La CCJ está presente en diferentes zonas de mucha pobreza en Perú.
Con una pequeña casa madre en Lima, actualmente realiza su trabajo en tres localizaciones diferentes: Chimbote, Jicamarca y Huacho.
En todos estos lugares hay grandes necesidades: falta el agua, la luz, la vivienda, la escolaridad, el trabajo, la estabilidad familiar y social ... y sobre todo el pan.
Y sin embargo abundan las enfermedades, la violencia, la droga, la amargura... Es aquí donde la compañía realiza activamente sus labores de evangelización.
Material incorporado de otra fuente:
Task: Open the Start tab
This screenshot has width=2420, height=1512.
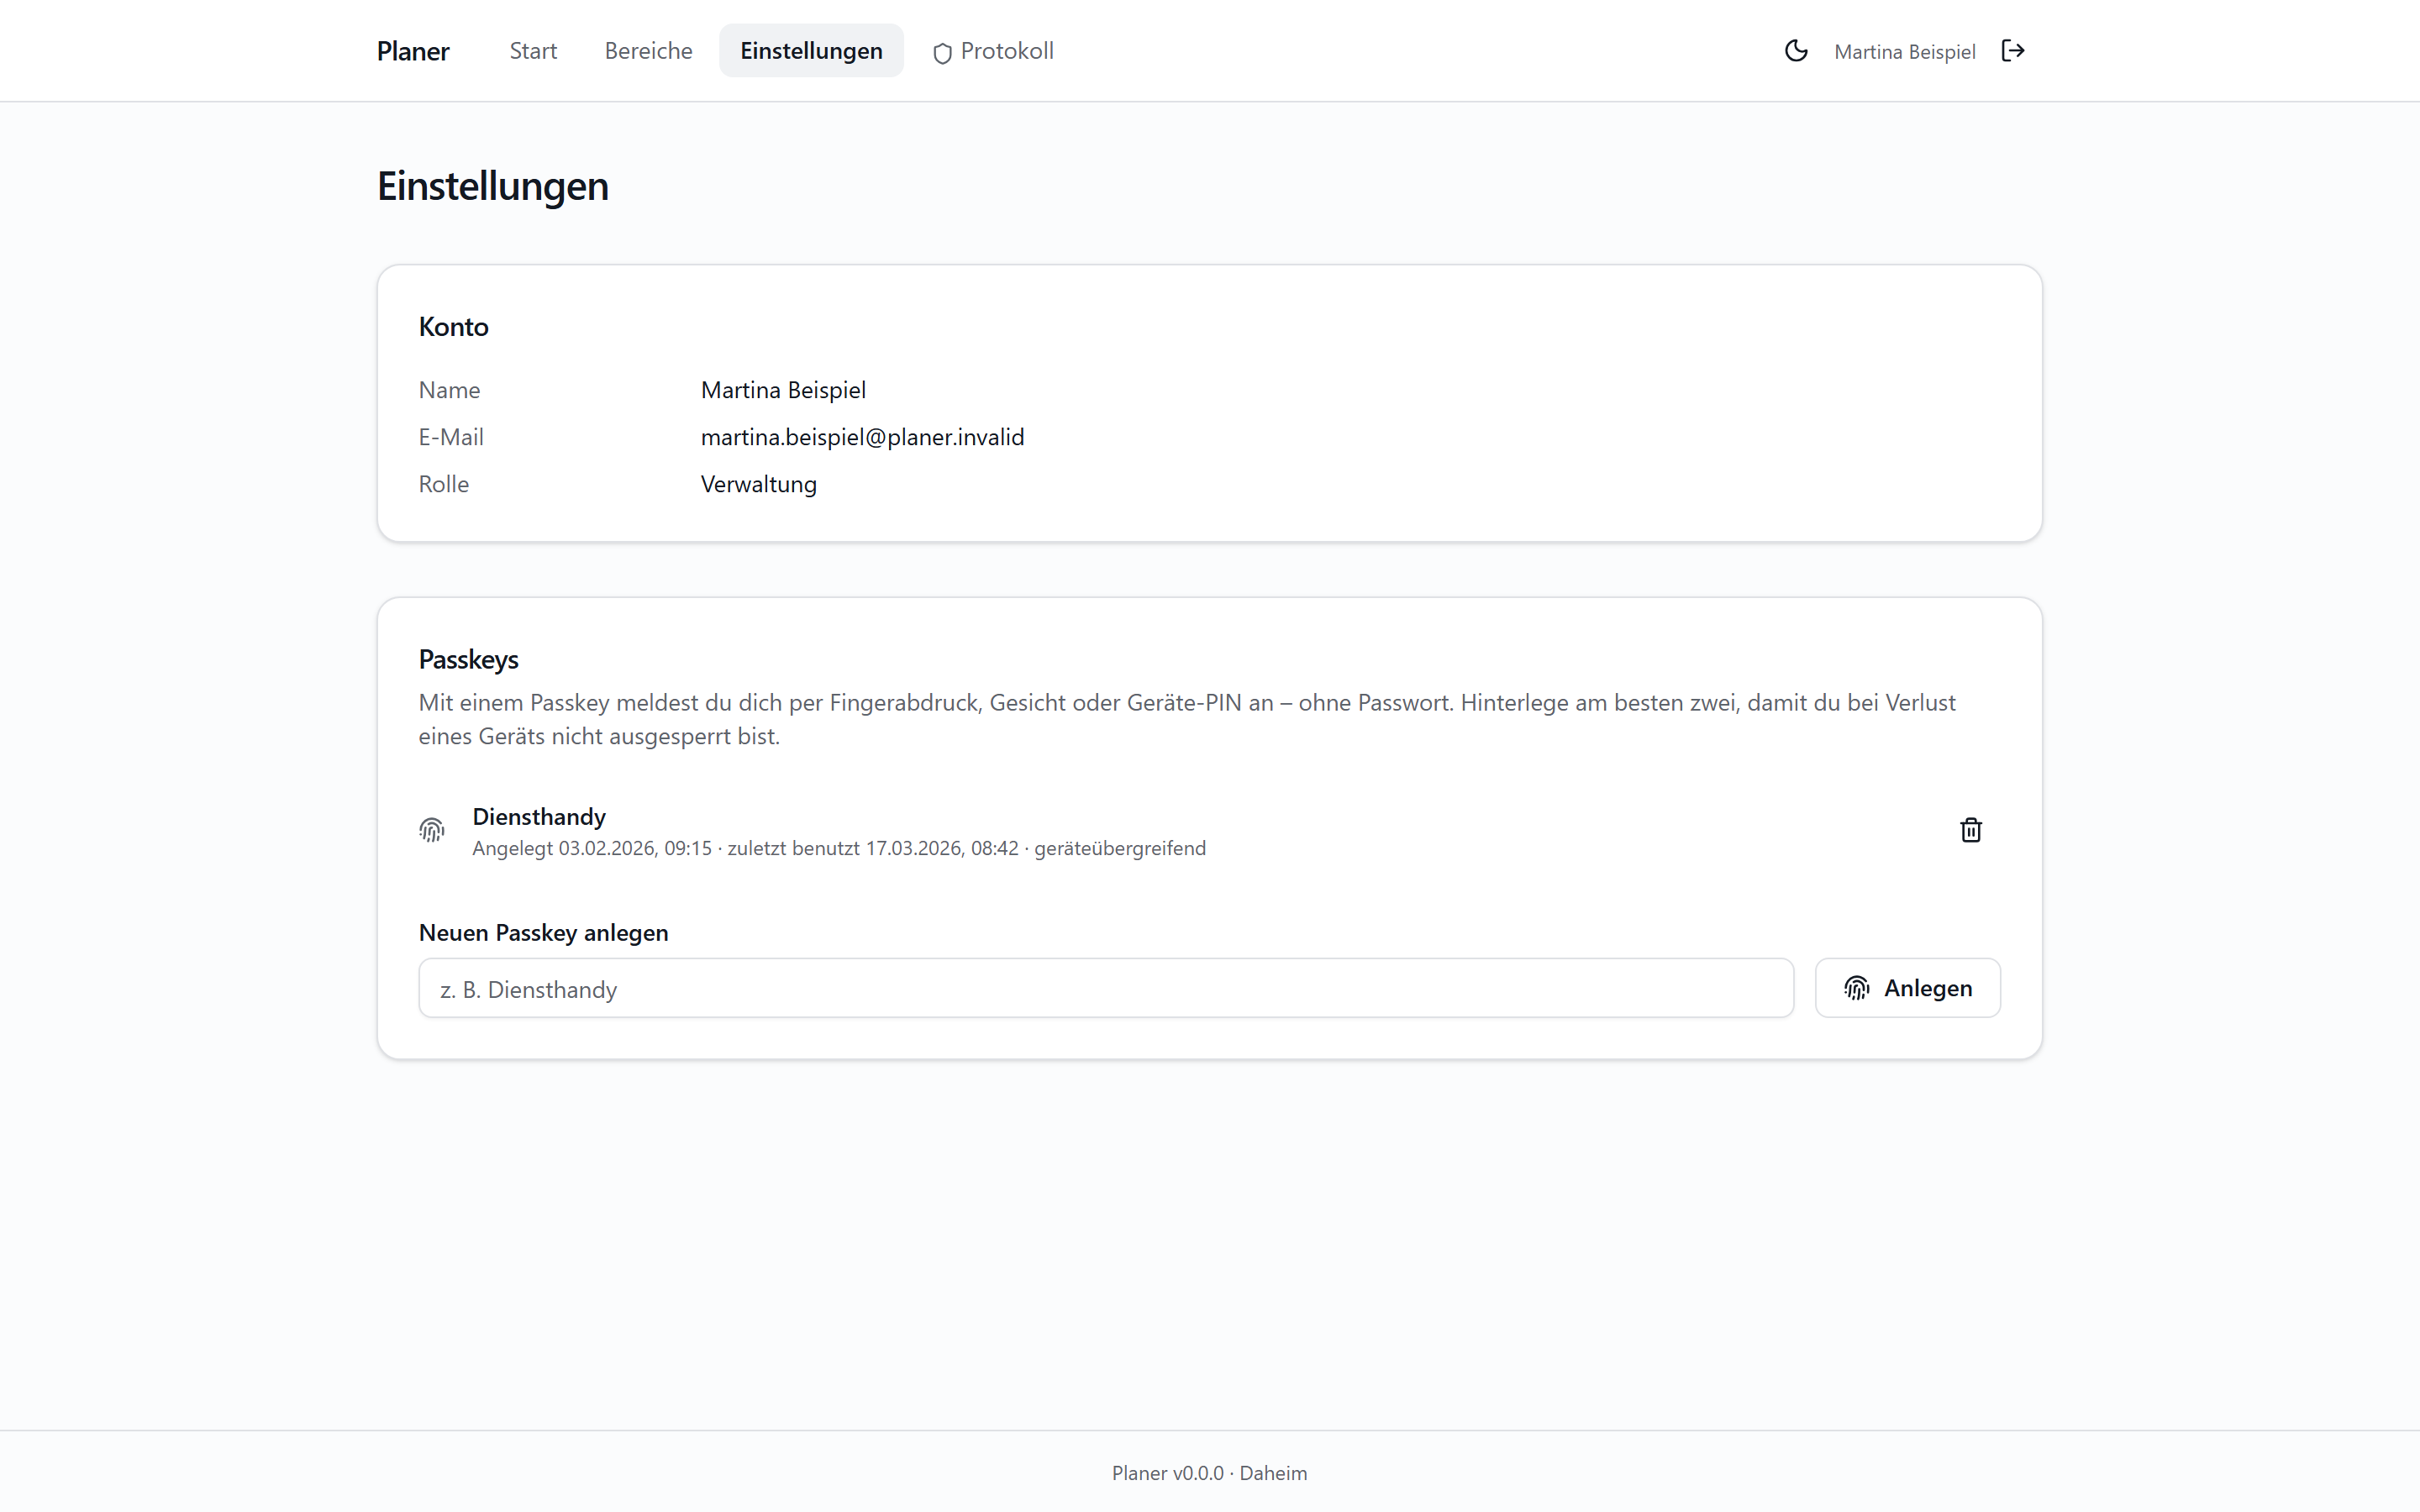Action: [x=533, y=51]
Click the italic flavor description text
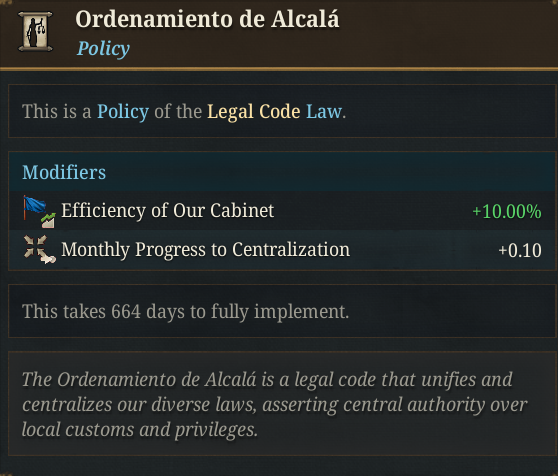The image size is (558, 476). pyautogui.click(x=274, y=404)
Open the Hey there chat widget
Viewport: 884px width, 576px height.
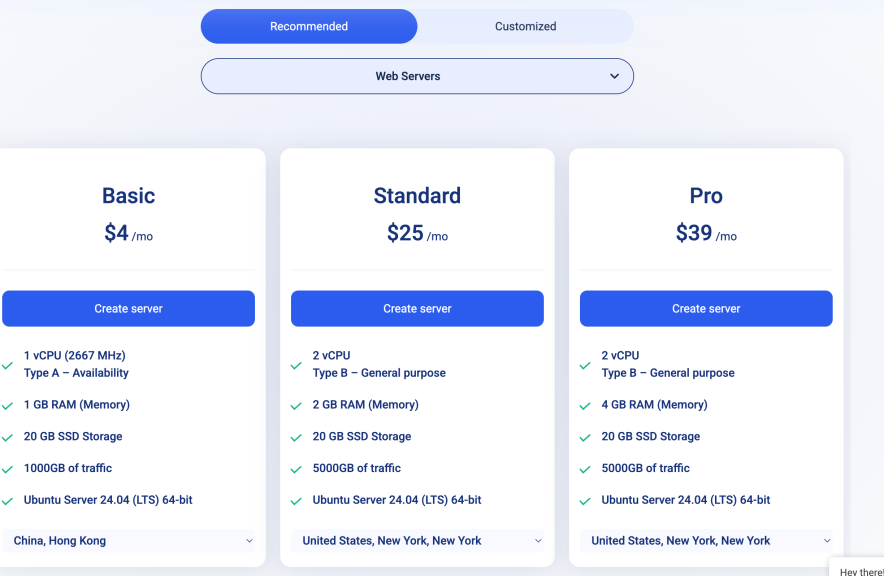click(x=858, y=570)
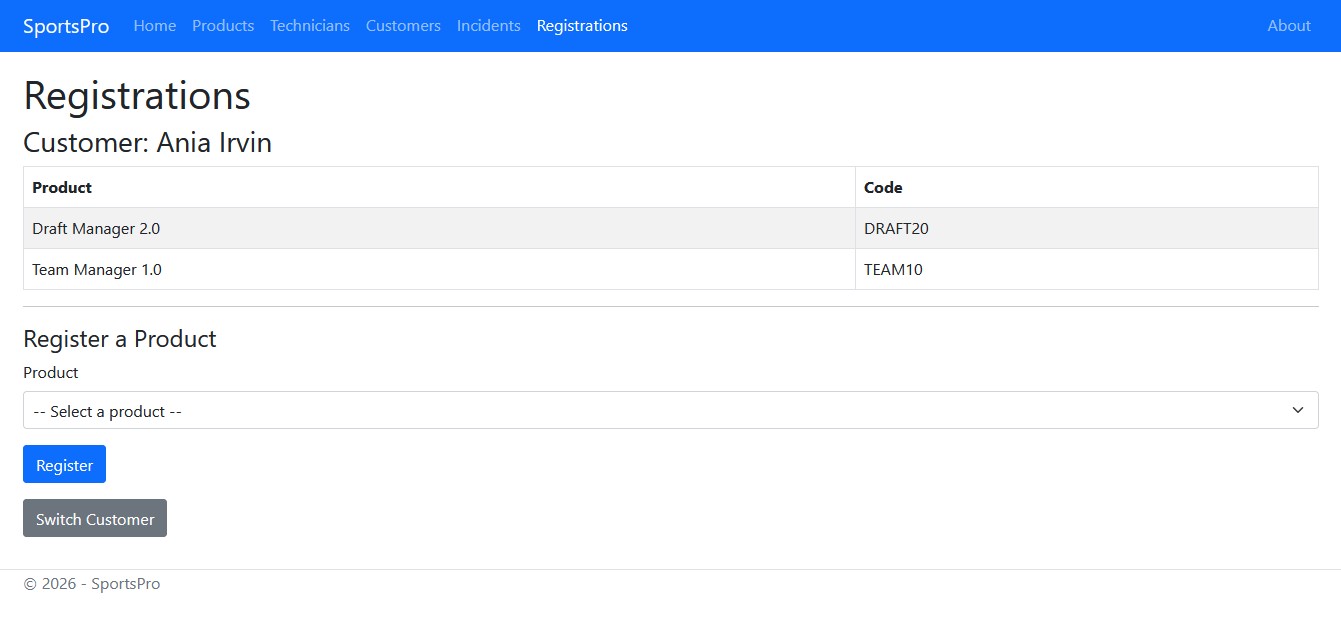Click the Code column header

tap(882, 187)
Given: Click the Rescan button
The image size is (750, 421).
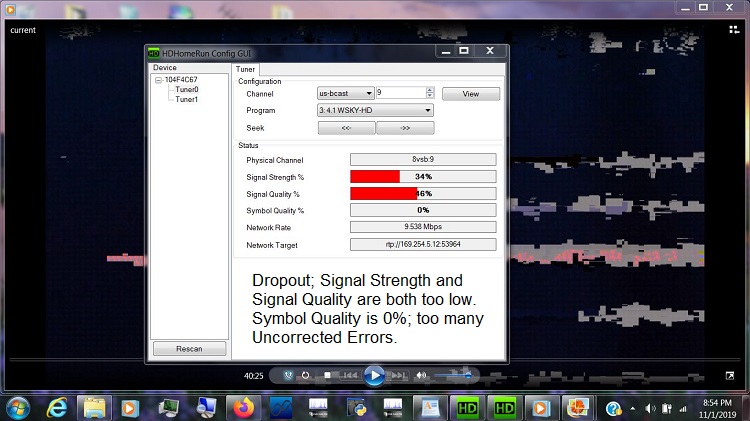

Pero como es lógico, en estos ambientes es imposible separar la labor apostólica de una labor de ayuda social diaria, que realizan fundamentalmente a través de:
organización de comedores y dispensarios, coordinados por ayuda laica
petición de ayudas gubernamentales a diferentes países
búsqueda de recursos económicos para la escolarización de niños y jóvenes
compra de terrenos y construcción de viviendas
formación de pequeños negocios para ayuda familiar
organización de mercadillos de ropa, material escolar, alimentos...
Sin embargo, y a pesar de toda esta impresionante labor, para estas mujeres su mayor logro es la entrega de su tiempo a esta gente que esta deseando ser escuchada... dándoles apoyo, fuerza, alegría e ilusión de vivir y sobre todo de luchar y abogar por sus hijos y su futuro como familia.
En sus propias palabras: “Llegamos a querernos de verdad, y de verdad que es una gozada y vale la pena trabajar hasta dejarse la vida por amor.”